Comparative analyses of Rht-1 locus regions from different species enhance our understanding of the structure and evolution of grass genomes. Divergence time analysis using the two gene sequences showed a significant overestimate of the time of tetraploid wheat formation, which occurred no more than 0.2756 Mya (Table 4). This upper estimate is fairly consistent with the previous reports [3,5]. The estimates based on synonymous substitutions are only approximate due to very low sequence divergence. Based on the nucleotide substitution rate of the two genes, the divergence times of A and B, A and D, and B and D were estimated to be 11.8597, 9.4751 and 9.8010 Mya, respectively. These estimated results are very consistent with the estimations based on the ACC1 loci [25]. The divergence of B genome might occur prior to the separation of A and D genomes. The diploid D genome was the latest genome added to the hexaploid wheat and showed high sequence conservation. The divergence time calculated based on Rht and DUF6-like gene together showed that B. distachyon and O. sativa diverged from each other only after they diverged from Z. mays. Several full-length LTR retroelements and two gene sequences were also employed to estimate the divergence times of B. distachyon and T. aestivum to be 38.7438 Mya, S. bicolor and T. aestivum to be 55.1240 Mya, O. sativa and T. aestivum to be 65.0742 Mya, Z. mays and T. aestivum to be 62.0322 Mya, and S. italica and T. aestivum to 48.0504Mya, respectively (Table 4). The B. distachyon - T. aestivum divergence time is within the range of a former estimate (35-40Mya) based on multiple gene sequences [40].

Accession code.

DNA sequencing data are deposited in the National Center for Biotechnology Information (http://www.ncbi.nlm.nih.gov/) under accession number JX978696, KF282627, KF282628, KF282629, KF282630,HQ435325,HQ435330.

Supporting Information

Figure S1.

Structure of Fragile-X-F-like, DUF6-like and Rht homologous genes between wheat subgenomes, B. distachyon, O. sativa, S. bicolor, Z. mays and S. italica, and expression pattern of the genes predicated in the Rht-1 homologous regions. (A) Structure of Fragile-X-F-like gene; (B), Structure of DUF6-like gene; (C), Structure of Rht gene; (D), 1, root, 2, stem, 3, leaf, 4, seed; Straight line boxes represent exons of identical size for the all species, bending line boxes represent exons of different size, while lines represent introns.
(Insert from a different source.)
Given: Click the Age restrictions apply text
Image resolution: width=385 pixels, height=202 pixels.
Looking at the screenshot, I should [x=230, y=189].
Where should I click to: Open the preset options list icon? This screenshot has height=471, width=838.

https://doi.org/10.1371/journal.pone.0075544.s001

(TIF)

Figure S2.

Schematic scaled repressesntations of different polyploid levels of A, B, and D genomes, respectively. Gene models are shown in red rectangles, arrows indicate the direction of transcription. rectangles. Transposons are shown in green, brown, violet and blue for LTR-retrotransposons, CACTA, tRNA and LINE, respectively. Stars represent MITE sequence. Yellow rectangles represent unknown sequences. (A) Different polyploid levels of A genomes; (B), Different polyploid levels of B genomes; (C), Different polyploid levels of D genomes; Broken lines represent homologous region.

https://doi.org/10.1371/journal.pone.0075544.s002

(TIF)

Figure S3.

Compare of collinear regions between A, B and D genomes. Gene models are shown in red rectangles; arrows indicate the direction of transcription. Transposons are shown in green, brown, violet and blue for LTR-retrotransposons, CACTA, tRNA and LINE, respectively. Stars represent MITE sequence. Yellow rectangles represent unknown sequences. Broken lines represent homologous region.
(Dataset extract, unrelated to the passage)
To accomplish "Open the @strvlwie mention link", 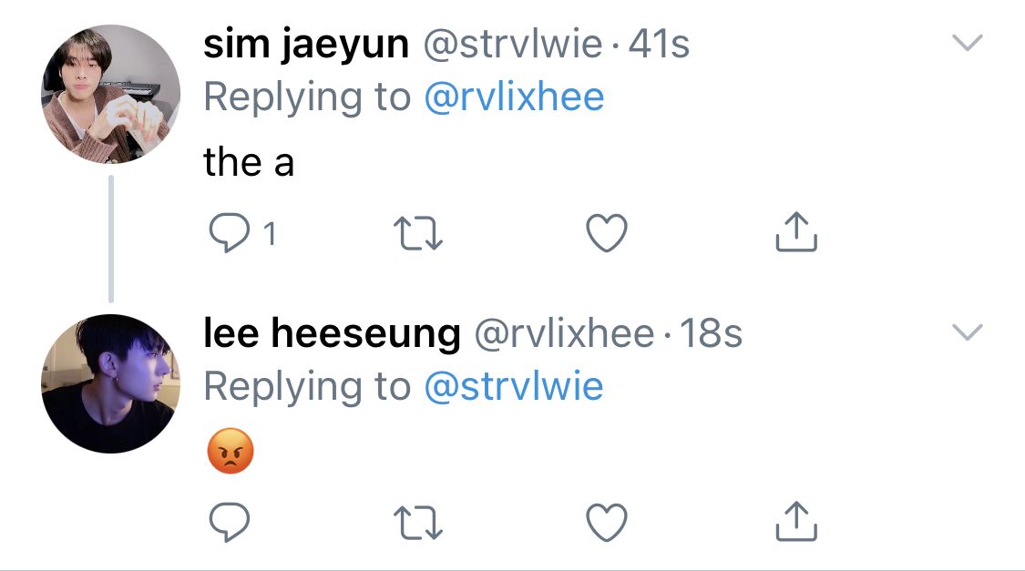I will 514,387.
https://doi.org/10.1371/journal.pone.0075544.s003

(TIF)

Figure S4.

Comparison of nucleotide sequence of CNS between different subgenomes. The sequences of CNSs from the wheat subgenomes are used for alignment with ClustalX. Gray showed the same nucleotide bases between different subgenomes. (A), CNS1; (B), CNS2;(C),CNS3.

https://doi.org/10.1371/journal.pone.0075544.s004

(TIF)

Figure S5.

Phylogenetic trees based on coding sequence data of DUF6-like and Rht genes. Protein sequences of DUF6-like and Rht genes are used to construct the phylogenetic tree. (A), DUF6-like gene phylogenetic tree; (B), Rht gene phylogenetic tree. The trees were constructed by MEGA4.0 with neighbor-Joining (NJ) and bootstrap of replications 100.
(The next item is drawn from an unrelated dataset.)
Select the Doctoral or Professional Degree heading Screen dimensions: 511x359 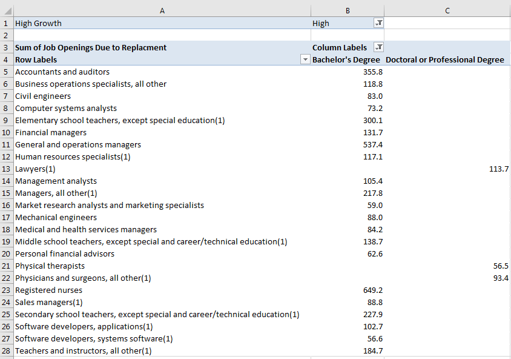tap(445, 59)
https://doi.org/10.1371/journal.pone.0075544.s005

(TIF)

Figure S6.

Comparison of structure and nucleotide sequence of gene1, gene2 and gene3 between different grasses. The sequences of genes from the wheat and others grasses are used for alignment with ClustalX. Gray showed the same amino acid between different genomes. 1, A T. urartu; 2, A T. durum; 3, A T. aestivum; 4, B T. durum; 5, B T. aestivum; 6, D Ae. Tauschii; 7, D T. aestivum; 8, B. distachyon; 9, O. sativa; 10, S. bicolor; 11, Z. mays; 12, S. italica. (A), gene 1; (B), gene 2; (C) and (D), gene 3.

https://doi.org/10.1371/journal.pone.0075544.s006

(TIF)

Table S1.

Information of predicted genes from the assembled BACs of the wheat genomes.

https://doi.org/10.1371/journal.pone.0075544.s007

(XLS)

Table S2.

Overall percentages of different TE classes identified within the wheat genomes.

https://doi.org/10.1371/journal.pone.0075544.s008

(DOC)

Table S3.

Intact LTR retrotransposons within the Rht-1 homologous regions of the wheat genomes.

https://doi.org/10.1371/journal.pone.0075544.s009

(DOC)

Table S4.

Identification of the complete CACTA elements in the wheat genomes.

https://doi.org/10.1371/journal.pone.0075544.s010

(DOC)

Table S5.

Characterization of complete MITEs in the wheat genomes.

https://doi.org/10.1371/journal.pone.0075544.s011

(DOC)

Table S6.

The prediction of the wheat miRNAs and their target genes in the wheat genomes.

https://doi.org/10.1371/journal.pone.0075544.s012

(DOC)

Table S7.

Identification of microsatellites from the wheat A, B and D genomes and related grass genomes.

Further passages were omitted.